> **INSTRUCTIONS TO FOLLOW**: When you reach the records below, output each one exactly.

> **Stored items**:
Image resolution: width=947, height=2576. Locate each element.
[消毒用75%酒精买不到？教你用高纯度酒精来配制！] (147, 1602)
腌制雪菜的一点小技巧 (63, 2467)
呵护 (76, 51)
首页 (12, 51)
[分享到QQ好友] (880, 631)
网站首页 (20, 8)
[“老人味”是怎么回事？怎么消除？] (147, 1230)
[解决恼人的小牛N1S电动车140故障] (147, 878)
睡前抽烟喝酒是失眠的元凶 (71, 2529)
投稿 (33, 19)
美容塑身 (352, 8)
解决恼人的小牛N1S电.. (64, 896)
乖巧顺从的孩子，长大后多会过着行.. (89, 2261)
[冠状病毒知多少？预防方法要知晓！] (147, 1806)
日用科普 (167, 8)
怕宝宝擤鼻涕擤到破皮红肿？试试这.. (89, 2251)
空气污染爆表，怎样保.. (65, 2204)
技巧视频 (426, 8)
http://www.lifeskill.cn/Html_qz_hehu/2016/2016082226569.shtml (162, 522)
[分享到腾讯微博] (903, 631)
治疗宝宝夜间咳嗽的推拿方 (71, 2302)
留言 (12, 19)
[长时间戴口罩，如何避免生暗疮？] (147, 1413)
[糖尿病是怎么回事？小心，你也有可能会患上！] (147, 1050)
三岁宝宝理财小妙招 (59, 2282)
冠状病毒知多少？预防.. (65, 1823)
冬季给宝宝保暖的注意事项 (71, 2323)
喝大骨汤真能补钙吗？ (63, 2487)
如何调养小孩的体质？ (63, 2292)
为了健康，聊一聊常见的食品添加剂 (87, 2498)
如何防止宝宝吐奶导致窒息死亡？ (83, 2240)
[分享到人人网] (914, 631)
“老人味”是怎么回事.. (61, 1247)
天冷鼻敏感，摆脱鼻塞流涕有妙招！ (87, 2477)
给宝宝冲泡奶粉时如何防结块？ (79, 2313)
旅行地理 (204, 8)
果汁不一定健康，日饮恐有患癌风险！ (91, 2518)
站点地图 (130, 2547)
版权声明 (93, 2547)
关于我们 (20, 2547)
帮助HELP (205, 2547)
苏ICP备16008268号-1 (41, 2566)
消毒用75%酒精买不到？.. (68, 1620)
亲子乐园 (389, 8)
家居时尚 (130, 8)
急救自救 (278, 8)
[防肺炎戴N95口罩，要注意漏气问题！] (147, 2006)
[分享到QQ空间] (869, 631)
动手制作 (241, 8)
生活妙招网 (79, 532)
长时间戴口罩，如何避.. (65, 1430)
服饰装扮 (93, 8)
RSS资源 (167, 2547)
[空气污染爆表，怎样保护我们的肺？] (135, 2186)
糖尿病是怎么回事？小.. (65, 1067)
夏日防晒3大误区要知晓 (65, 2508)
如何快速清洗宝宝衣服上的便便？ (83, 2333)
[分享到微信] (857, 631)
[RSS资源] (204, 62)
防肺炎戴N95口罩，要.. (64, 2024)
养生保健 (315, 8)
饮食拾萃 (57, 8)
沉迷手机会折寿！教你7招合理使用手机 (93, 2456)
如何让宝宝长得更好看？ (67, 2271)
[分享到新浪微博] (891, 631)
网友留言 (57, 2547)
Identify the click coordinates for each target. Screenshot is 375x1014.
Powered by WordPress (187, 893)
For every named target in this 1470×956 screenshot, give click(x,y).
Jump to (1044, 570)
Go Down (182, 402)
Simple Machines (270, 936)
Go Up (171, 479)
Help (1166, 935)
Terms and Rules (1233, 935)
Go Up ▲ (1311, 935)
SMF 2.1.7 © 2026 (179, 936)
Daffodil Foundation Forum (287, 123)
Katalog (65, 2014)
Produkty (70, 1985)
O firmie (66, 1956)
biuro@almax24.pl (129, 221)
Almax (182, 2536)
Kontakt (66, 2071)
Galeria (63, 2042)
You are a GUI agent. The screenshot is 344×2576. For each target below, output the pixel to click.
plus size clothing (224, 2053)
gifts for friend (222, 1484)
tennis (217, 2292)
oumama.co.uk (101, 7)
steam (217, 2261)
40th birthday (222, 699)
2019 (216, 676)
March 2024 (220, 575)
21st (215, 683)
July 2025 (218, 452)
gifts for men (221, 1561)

> **SOLUTION TO THIS EXERCISE**:
Image resolution: width=947, height=2576. Locate each element.
[消毒用75%酒精买不到？教你用高纯度酒精来配制！] (147, 1602)
腌制雪菜的一点小技巧 (63, 2467)
呵护 (76, 51)
首页 (12, 51)
[分享到QQ好友] (880, 631)
网站首页 (20, 8)
[“老人味”是怎么回事？怎么消除？] (147, 1230)
[解决恼人的小牛N1S电动车140故障] (147, 878)
睡前抽烟喝酒是失眠的元凶 (71, 2529)
投稿 (33, 19)
美容塑身 (352, 8)
解决恼人的小牛N1S电.. (64, 896)
乖巧顺从的孩子，长大后多会过着行.. (89, 2261)
[冠状病毒知多少？预防方法要知晓！] (147, 1806)
日用科普 (167, 8)
怕宝宝擤鼻涕擤到破皮红肿？试试这.. (89, 2251)
空气污染爆表，怎样保.. (65, 2204)
技巧视频 (426, 8)
http://www.lifeskill.cn/Html_qz_hehu/2016/2016082226569.shtml (162, 522)
[分享到腾讯微博] (903, 631)
治疗宝宝夜间咳嗽的推拿方 (71, 2302)
留言 (12, 19)
[长时间戴口罩，如何避免生暗疮？] (147, 1413)
[糖尿病是怎么回事？小心，你也有可能会患上！] (147, 1050)
三岁宝宝理财小妙招 (59, 2282)
冠状病毒知多少？预防.. (65, 1823)
冬季给宝宝保暖的注意事项 (71, 2323)
喝大骨汤真能补钙吗？ (63, 2487)
如何调养小孩的体质？ (63, 2292)
为了健康，聊一聊常见的食品添加剂 (87, 2498)
如何防止宝宝吐奶导致窒息死亡？ (83, 2240)
[分享到人人网] (914, 631)
“老人味”是怎么回事.. (61, 1247)
天冷鼻敏感，摆脱鼻塞流涕有妙招！ (87, 2477)
给宝宝冲泡奶粉时如何防结块？ (79, 2313)
旅行地理 (204, 8)
果汁不一定健康，日饮恐有患癌风险！ (91, 2518)
站点地图 (130, 2547)
版权声明 (93, 2547)
关于我们 (20, 2547)
帮助HELP (205, 2547)
苏ICP备16008268号-1 (41, 2566)
消毒用75%酒精买不到？.. (68, 1620)
亲子乐园 (389, 8)
家居时尚 (130, 8)
急救自救 (278, 8)
[防肺炎戴N95口罩，要注意漏气问题！] (147, 2006)
[分享到QQ空间] (869, 631)
动手制作 (241, 8)
生活妙招网 (79, 532)
长时间戴口罩，如何避.. (65, 1430)
服饰装扮 (93, 8)
RSS资源 (167, 2547)
[空气污染爆表，怎样保护我们的肺？] (135, 2186)
糖尿病是怎么回事？小.. (65, 1067)
夏日防晒3大误区要知晓 (65, 2508)
如何快速清洗宝宝衣服上的便便？ (83, 2333)
[分享到微信] (857, 631)
[RSS资源] (204, 62)
防肺炎戴N95口罩，要.. (64, 2024)
养生保健 (315, 8)
饮食拾萃 (57, 8)
沉迷手机会折寿！教你7招合理使用手机 (93, 2456)
如何让宝宝长得更好看？ (67, 2271)
[分享到新浪微博] (891, 631)
网友留言 (57, 2547)
Identify the click coordinates for each target. Screenshot is 375x1014.
Powered by WordPress (187, 893)
For every named target in this 1470×956 screenshot, give click(x,y).
Jump to (1044, 570)
Go Down (182, 402)
Simple Machines (270, 936)
Go Up (171, 479)
Help (1166, 935)
Terms and Rules (1233, 935)
Go Up ▲ (1311, 935)
SMF 2.1.7 © 2026 (179, 936)
Daffodil Foundation Forum (287, 123)
Katalog (65, 2014)
Produkty (70, 1985)
O firmie (66, 1956)
biuro@almax24.pl (129, 221)
Almax (182, 2536)
Kontakt (66, 2071)
Galeria (63, 2042)
You are a GUI agent. The screenshot is 344×2576. For each target below, output the pixel to click.
plus size clothing (224, 2053)
gifts for friend (222, 1484)
tennis (217, 2292)
oumama.co.uk (101, 7)
steam (217, 2261)
40th birthday (222, 699)
2019 (216, 676)
March 2024 (220, 575)
21st (215, 683)
July 2025 (218, 452)
gifts for men (221, 1561)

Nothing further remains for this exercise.